▶ _What is needed_: What lines in the listing below hold the string "computer"? Please copy them out.

(Beginning of Data extract)

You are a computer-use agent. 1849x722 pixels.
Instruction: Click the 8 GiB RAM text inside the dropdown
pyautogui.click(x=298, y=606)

(End of Data extract)
(Beginning of Data extract)

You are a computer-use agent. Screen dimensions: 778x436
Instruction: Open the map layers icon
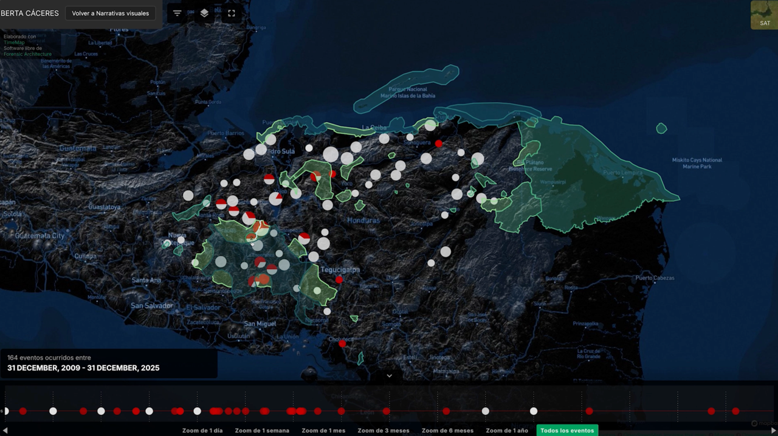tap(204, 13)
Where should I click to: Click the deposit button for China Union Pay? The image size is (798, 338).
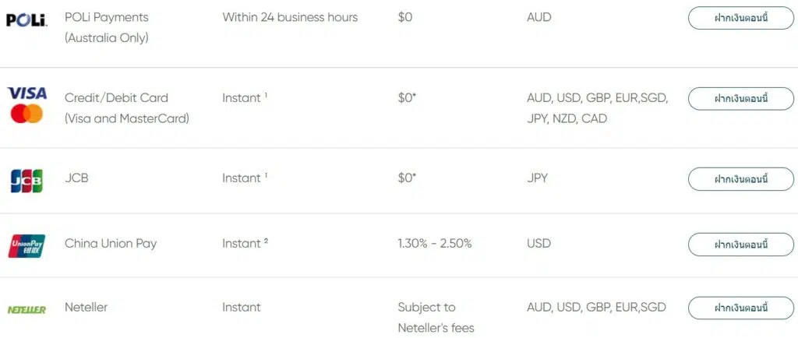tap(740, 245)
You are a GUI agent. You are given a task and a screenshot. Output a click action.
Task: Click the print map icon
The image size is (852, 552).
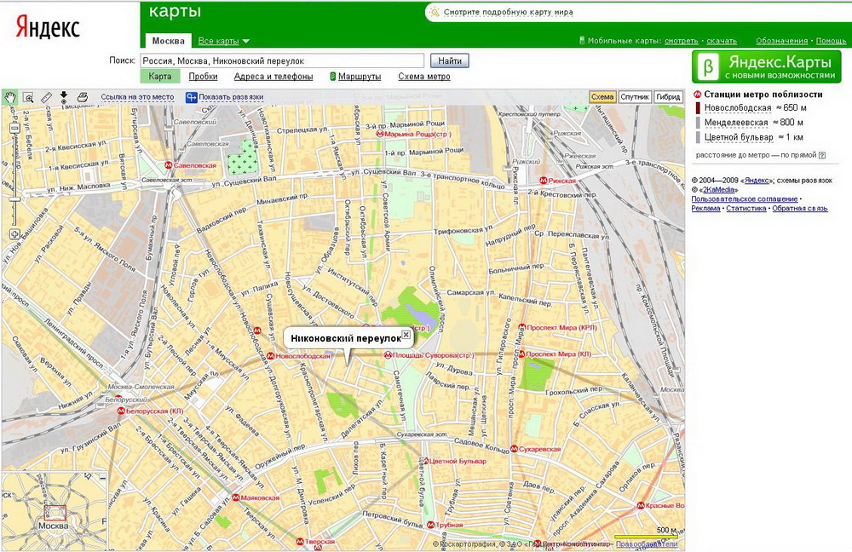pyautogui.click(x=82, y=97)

(End of Data extract)

▶ _Solution to this problem_:
You are a computer-use agent. 1849x722 pixels.
You are a computer-use agent. Screen dimensions: 778x436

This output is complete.